[Collected data entries]

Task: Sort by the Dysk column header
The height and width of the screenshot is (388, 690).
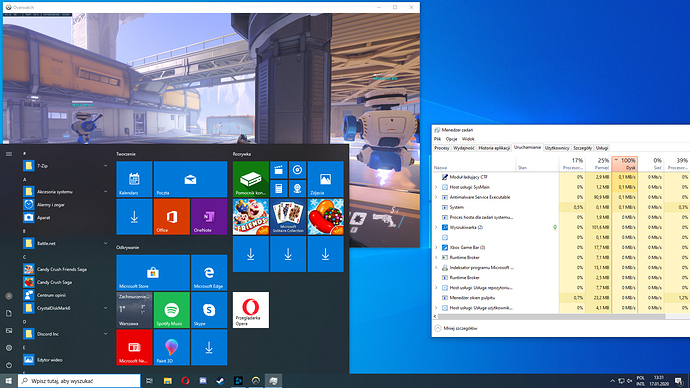Action: pyautogui.click(x=624, y=163)
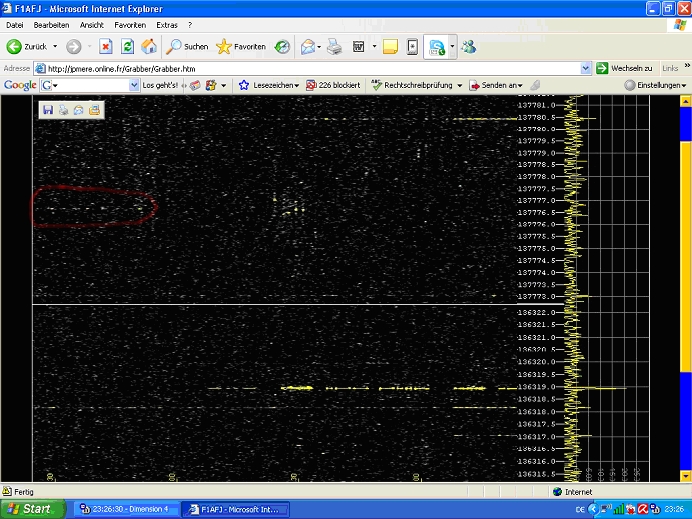Switch to Dimension 4 taskbar window
The image size is (692, 519).
click(x=122, y=509)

What needs to be done
The expected answer is an exact copy of the lines from the one containing "The height and" through the last line of the entries above, both included, without pictures.

Your response
The height and width of the screenshot is (388, 690).
Action: pyautogui.click(x=624, y=163)
Switch to Dimension 4 taskbar window
The image size is (692, 519).
click(x=122, y=509)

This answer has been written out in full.